-- Exercise goal --
Put the lines of the material from the line with "Describe the element" up to and including the line with "at that location." into a JSON list of strings, one string per line, with blank lines left out. Keep the pictures out of your answer.

-- Information supplied --
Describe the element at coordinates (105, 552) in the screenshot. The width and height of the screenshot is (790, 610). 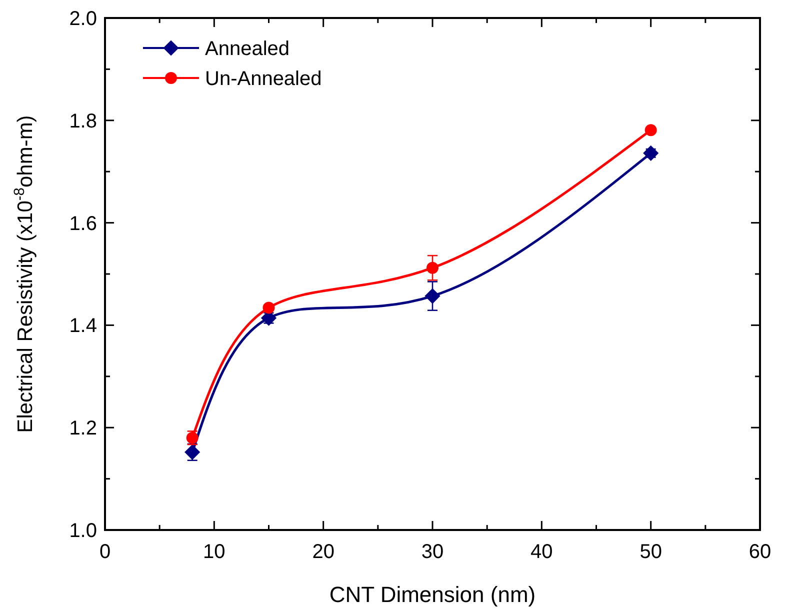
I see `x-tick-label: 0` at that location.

* * *

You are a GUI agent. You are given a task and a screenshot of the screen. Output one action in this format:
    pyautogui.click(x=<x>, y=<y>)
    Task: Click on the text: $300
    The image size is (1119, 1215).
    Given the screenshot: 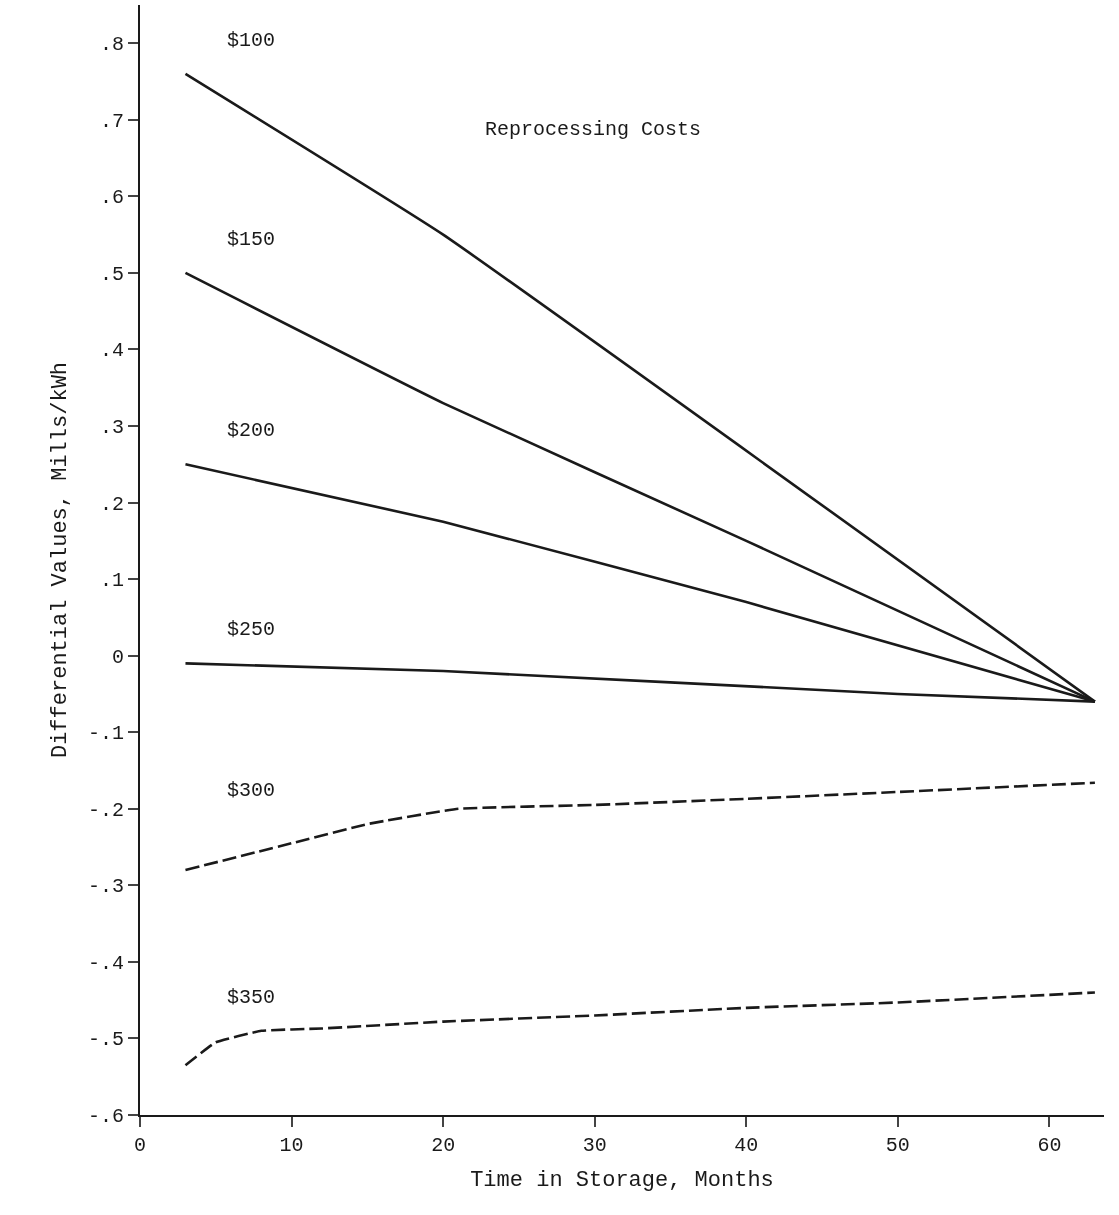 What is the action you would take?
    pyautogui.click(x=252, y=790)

---

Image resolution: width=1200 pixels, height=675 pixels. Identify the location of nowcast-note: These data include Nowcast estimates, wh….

-- Task output --
[
  "Describe the element at coordinates (105, 552) in the screenshot. The width and height of the screenshot is (790, 610). ",
  "I see `x-tick-label: 0` at that location."
]